Originally planned as far back as 1929, the Mid-County Expressway was later proposed by the Pennsylvania Turnpike Commission as the "Chester Extension" of the Pennsylvania Turnpike in 1954. After the advent of the Interstate Highway System, the project was transferred to the Pennsylvania Department of Highways to be built as part of the system, designating it first as Interstate 495 (I-495) and later as Interstate 480 (I-480), as I-76 was designated as I-80S at the time. The present-day I-476 designation was assigned on February 6, 1964, when I-80S was renumbered as I-76.

The road received its nickname from a 1958 location report indicating various proposed geographic configurations of an expressway through Delaware County with lines of various colors on a map. The "blue route" through the Crum Creek valley won out over other contenders, which included a more easterly "red route" and "yellow route" and a more westerly "green route".

As one of the most controversial Interstate Highways in Pennsylvania, construction of I-476 began in 1967 but would take decades to build due to litigation between the Pennsylvania Department of Transportation (PennDOT) and several communities in the road's path over environmental concerns. Two sections of the road in Radnor Township and in Lower Merion Township were built in 1970 but remained closed to traffic as they did not connect to any other roads. The section of I-476 between I-76 and Chemical Road opened to traffic in 1979 while the section between I-95 and MacDade Boulevard opened to traffic in August 1988. The road opened between Chemical Road and Plymouth Road in August 1991 while the final section of I-476 between MacDade Boulevard and I-76 was opened in December 1991.

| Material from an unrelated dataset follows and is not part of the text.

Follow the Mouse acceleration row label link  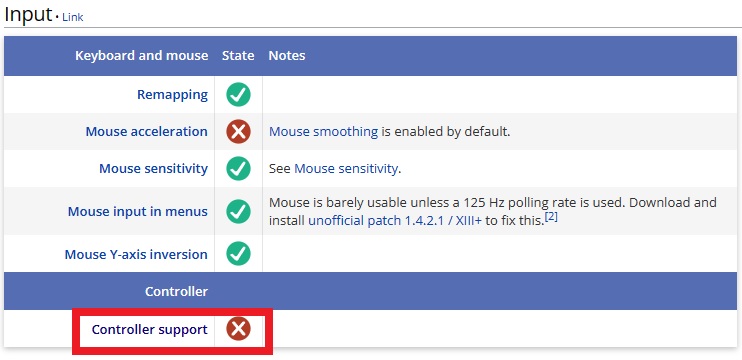click(x=146, y=132)
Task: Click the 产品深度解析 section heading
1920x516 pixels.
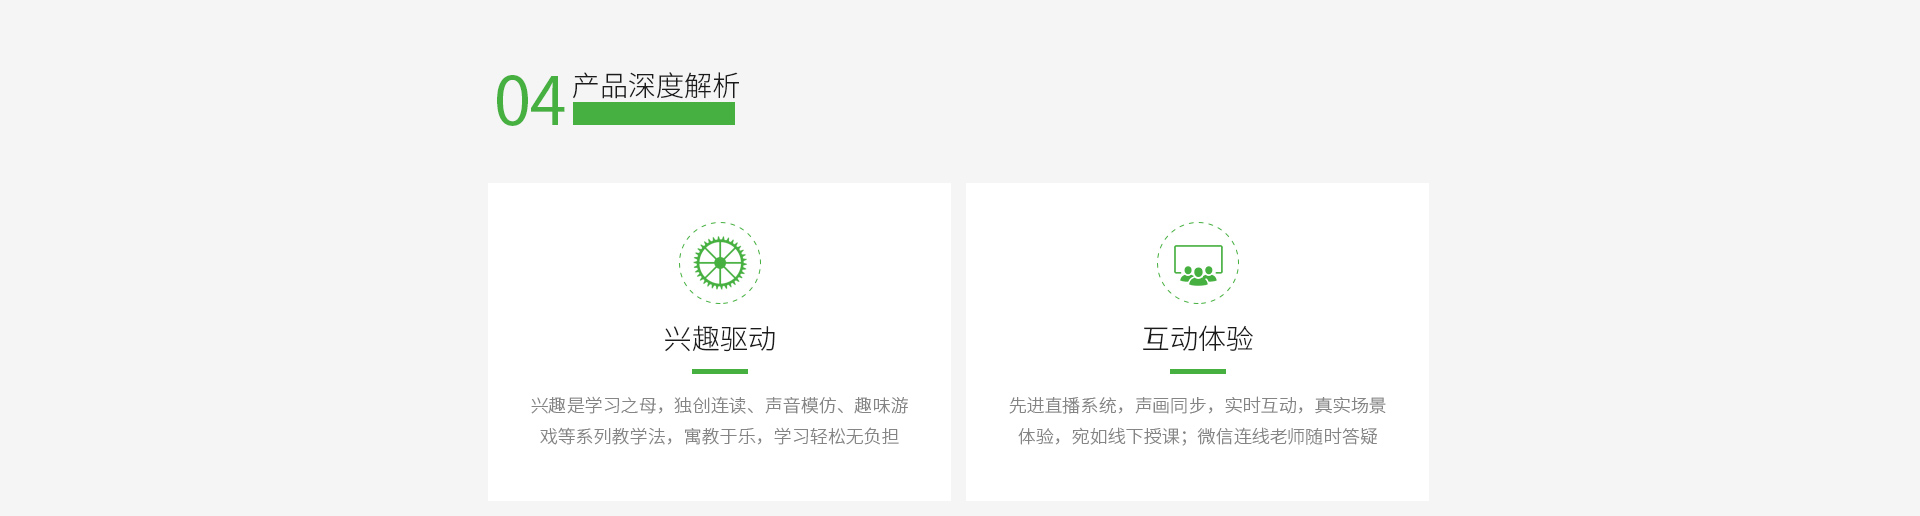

An agreement in 1985 led to many environmental compromises in the road's design, including a downsized four-lane design south of PA 3 (although a part of the span between exits 9 and 5 has a third truck lane on the southbound side), ramp meters, and scenic route status, prohibiting the erection of advertisement billboards along the entire freeway portion. The Radnor Gateway Enhancement Strategy was implemented to install large scale sculpture elements by artist William P. Reimann, most notably the stone griffin and cairn at exit 13. While the redesigned highway was largely well-received, the constriction to four lanes has led to bottleneck conditions in the area, and many communities that originally opposed the road have now called for its widening. The Philadelphia Inquirer dubbed I-476 "the most costly, most bitterly opposed highway in Pennsylvania history" due to the decades of opposition it garnered. On December 15, 1992, the final portion of the road was opened.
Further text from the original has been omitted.